━━ Excerpted data ━━
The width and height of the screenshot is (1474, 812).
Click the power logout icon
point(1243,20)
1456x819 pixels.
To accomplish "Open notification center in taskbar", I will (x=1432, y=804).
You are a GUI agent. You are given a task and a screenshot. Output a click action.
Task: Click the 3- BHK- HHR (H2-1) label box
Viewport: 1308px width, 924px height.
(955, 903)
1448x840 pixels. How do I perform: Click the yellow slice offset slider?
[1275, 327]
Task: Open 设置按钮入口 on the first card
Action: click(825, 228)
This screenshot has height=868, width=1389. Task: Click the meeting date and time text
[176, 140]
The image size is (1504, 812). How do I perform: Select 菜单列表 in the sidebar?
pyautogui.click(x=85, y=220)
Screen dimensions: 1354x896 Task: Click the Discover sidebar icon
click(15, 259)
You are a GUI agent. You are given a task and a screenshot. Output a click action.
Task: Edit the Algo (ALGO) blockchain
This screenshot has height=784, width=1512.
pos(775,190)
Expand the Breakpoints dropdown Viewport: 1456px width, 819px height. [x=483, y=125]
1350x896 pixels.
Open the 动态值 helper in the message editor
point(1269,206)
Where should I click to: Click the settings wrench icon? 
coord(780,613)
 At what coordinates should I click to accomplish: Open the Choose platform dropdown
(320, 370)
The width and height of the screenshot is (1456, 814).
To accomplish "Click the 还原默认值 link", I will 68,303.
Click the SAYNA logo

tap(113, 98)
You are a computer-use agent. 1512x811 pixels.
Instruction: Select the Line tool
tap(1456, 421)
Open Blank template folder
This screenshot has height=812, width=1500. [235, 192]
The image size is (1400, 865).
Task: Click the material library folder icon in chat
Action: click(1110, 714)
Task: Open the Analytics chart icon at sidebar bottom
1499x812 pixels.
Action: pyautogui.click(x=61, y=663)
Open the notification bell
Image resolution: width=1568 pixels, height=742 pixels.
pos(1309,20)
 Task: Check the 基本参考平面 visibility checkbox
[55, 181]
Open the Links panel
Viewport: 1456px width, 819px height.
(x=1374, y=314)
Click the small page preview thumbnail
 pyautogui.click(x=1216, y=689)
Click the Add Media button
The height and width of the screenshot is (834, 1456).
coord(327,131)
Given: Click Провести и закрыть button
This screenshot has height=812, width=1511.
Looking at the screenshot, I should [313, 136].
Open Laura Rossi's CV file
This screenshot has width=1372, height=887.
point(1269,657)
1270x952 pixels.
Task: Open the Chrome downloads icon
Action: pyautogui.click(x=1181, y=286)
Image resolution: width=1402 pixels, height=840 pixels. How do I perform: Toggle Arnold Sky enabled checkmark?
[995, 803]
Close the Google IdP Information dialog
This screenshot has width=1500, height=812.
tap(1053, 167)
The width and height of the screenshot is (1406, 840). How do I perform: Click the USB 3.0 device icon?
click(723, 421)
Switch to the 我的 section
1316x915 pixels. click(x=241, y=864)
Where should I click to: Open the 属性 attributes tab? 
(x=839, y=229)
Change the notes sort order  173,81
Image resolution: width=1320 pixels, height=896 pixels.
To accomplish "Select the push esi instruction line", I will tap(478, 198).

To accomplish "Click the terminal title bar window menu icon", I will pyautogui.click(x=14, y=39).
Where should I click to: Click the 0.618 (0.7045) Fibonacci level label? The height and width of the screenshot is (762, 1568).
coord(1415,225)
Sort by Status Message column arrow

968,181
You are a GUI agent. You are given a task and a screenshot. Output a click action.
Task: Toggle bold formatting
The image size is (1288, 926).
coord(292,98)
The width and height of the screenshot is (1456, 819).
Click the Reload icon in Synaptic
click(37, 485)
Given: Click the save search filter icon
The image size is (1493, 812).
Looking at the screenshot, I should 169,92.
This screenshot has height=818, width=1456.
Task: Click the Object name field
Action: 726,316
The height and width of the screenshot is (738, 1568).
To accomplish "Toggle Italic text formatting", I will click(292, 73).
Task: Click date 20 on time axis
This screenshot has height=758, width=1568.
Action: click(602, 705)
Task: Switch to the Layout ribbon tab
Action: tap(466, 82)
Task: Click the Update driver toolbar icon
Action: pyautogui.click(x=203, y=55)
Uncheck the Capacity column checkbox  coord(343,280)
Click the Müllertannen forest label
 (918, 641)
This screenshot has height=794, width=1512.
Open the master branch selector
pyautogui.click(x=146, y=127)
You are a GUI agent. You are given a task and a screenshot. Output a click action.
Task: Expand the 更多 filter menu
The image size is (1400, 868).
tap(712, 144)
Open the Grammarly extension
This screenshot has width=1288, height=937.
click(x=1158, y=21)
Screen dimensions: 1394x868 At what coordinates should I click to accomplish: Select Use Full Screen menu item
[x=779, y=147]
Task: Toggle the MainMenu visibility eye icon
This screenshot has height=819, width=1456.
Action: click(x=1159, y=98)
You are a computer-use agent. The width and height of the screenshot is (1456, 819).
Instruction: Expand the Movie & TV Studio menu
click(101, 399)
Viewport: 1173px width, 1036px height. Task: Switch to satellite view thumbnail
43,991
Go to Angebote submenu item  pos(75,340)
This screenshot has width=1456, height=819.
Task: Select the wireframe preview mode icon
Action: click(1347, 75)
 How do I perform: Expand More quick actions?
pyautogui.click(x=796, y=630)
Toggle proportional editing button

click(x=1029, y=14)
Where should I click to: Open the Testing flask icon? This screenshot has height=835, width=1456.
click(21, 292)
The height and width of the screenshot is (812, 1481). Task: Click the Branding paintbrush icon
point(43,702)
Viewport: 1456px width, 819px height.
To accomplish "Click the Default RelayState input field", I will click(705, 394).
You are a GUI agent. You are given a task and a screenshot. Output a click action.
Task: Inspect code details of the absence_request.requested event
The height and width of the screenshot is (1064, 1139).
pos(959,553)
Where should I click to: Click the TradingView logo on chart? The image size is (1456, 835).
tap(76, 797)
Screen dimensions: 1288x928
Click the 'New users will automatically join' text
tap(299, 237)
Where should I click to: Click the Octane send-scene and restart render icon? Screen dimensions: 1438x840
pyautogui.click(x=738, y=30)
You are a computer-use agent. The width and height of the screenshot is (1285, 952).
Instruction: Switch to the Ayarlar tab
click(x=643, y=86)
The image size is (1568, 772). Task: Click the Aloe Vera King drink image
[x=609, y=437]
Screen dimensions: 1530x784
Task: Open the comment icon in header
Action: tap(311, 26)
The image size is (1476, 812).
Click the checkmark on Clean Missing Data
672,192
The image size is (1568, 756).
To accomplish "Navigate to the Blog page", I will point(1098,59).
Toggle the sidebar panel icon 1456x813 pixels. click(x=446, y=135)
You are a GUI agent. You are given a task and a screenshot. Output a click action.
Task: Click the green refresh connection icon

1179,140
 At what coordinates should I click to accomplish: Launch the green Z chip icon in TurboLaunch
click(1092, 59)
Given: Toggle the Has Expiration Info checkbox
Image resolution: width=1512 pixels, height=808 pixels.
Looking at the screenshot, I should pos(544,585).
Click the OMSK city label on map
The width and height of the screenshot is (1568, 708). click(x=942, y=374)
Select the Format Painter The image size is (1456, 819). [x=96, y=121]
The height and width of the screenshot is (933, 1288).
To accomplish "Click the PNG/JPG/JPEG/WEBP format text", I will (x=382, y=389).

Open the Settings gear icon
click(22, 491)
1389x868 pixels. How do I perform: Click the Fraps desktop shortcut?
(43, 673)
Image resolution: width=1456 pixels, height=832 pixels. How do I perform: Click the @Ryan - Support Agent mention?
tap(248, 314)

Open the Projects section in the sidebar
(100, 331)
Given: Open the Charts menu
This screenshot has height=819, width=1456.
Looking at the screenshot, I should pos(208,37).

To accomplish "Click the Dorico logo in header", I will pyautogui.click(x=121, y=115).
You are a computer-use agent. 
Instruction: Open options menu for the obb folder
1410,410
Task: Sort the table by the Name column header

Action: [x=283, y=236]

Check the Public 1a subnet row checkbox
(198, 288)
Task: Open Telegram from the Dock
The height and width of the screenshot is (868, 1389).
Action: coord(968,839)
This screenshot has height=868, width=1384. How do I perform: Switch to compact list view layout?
━━━
- Task brief -
Find where the line with "1350x896 pixels." sits in the material above, then copy exactly from it through the line with "Click the Add Media button". Add no other line.

- Task response -
1350x896 pixels.
Open the 动态值 helper in the message editor
point(1269,206)
Where should I click to: Click the settings wrench icon? 
coord(780,613)
 At what coordinates should I click to accomplish: Open the Choose platform dropdown
(320, 370)
The width and height of the screenshot is (1456, 814).
To accomplish "Click the 还原默认值 link", I will 68,303.
Click the SAYNA logo

tap(113, 98)
You are a computer-use agent. 1512x811 pixels.
Instruction: Select the Line tool
tap(1456, 421)
Open Blank template folder
This screenshot has height=812, width=1500. [235, 192]
The image size is (1400, 865).
Task: Click the material library folder icon in chat
Action: click(1110, 714)
Task: Open the Analytics chart icon at sidebar bottom
1499x812 pixels.
Action: pyautogui.click(x=61, y=663)
Open the notification bell
Image resolution: width=1568 pixels, height=742 pixels.
pos(1309,20)
 Task: Check the 基本参考平面 visibility checkbox
[55, 181]
Open the Links panel
Viewport: 1456px width, 819px height.
(x=1374, y=314)
Click the small page preview thumbnail
 pyautogui.click(x=1216, y=689)
Click the Add Media button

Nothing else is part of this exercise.